1. Windows add-data separator 🐞 Bug ☼ Reliability
Description
make ci runs make binary on Windows CI, but the Makefile uses Unix-style --add-data SRC:DEST;
PyInstaller expects Windows SRC;DEST, so the binary build will fail on windows-latest and block
tests/releases.
Code

Makefile[45]

+	if [ -n "${APPLE_SIGNING_IDENTITY}" ]; then uv run pyinstaller --onefile --name agent-scan --add-data 'src/agent_scan/hooks:agent_scan/hooks' src/agent_scan/run.py --codesign-identity "${APPLE_SIGNING_IDENTITY}"; else uv run pyinstaller --onefile --name agent-scan --add-data 'src/agent_scan/hooks:agent_scan/hooks' src/agent_scan/run.py; fi
Evidence
The CI workflow runs make ci on a matrix including Windows; make ci invokes the binary target,
whose PyInstaller command now uses --add-data 'src/agent_scan/hooks:agent_scan/hooks' (colon
separator).
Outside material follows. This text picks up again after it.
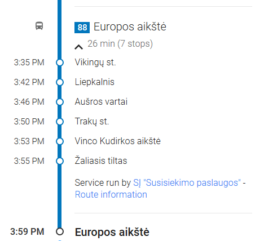The height and width of the screenshot is (241, 264).
Task: Click the bold Europos aikštė destination
Action: click(x=112, y=232)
On Windows, PyInstaller’s --add-data separator must be os.pathsep (semicolon), so
this invocation is not portable and will fail during Windows binary build.

Makefile[26-29]
Makefile[42-45]
.github/workflows/tests.yml[19-40]
Best Practice: PyInstaller documentation (Adding data files / --add-data uses os.pathsep: '
Best Practice: ' on Windows, ':' on Unix)

Agent prompt
The issue below was found during a code review. Follow the provided context and guidance below and implement a solution

### Issue description
The Makefile uses `--add-data 'src/agent_scan/hooks:agent_scan/hooks'`, which is Unix-only. Since CI runs `make ci` on Windows, the Windows job will fail building the binary because PyInstaller expects `SRC;DEST` on Windows.

### Issue Context
`make ci` invokes `make binary`, so the Makefile’s PyInstaller invocation must be cross-platform.

### Fix Focus Areas
- Makefile[26-29]
- Makefile[42-45]

### Suggested fix
Update the `binary` target to compute the correct separator at runtime (e.g., via Python `os.pathsep`) and pass it unquoted in a double-quoted `--add-data` string, e.g.:

```make
binary:
\tuv sync
\tuv pip install -e .[dev]
\tSEP=$$(uv run python -c "import os; print(os.pathsep)"); \
\tif [ -n "${APPLE_SIGNING_IDENTITY}" ]; then \
\t  uv run pyinstaller --onefile --name agent-scan --add-data "src/agent_scan/hooks$${SEP}agent_scan/hooks" src/agent_scan/run.py --codesign-identity "${APPLE_SIGNING_IDENTITY}"; \
\telse \
\t  uv run pyinstaller --onefile --name agent-scan --add-data "src/agent_scan/hooks$${SEP}agent_scan/hooks" src/agent_scan/run.py; \
\tfi
```

(Any equivalent OS-conditional solution is fine as long as Windows gets `;` and Unix gets `:`.)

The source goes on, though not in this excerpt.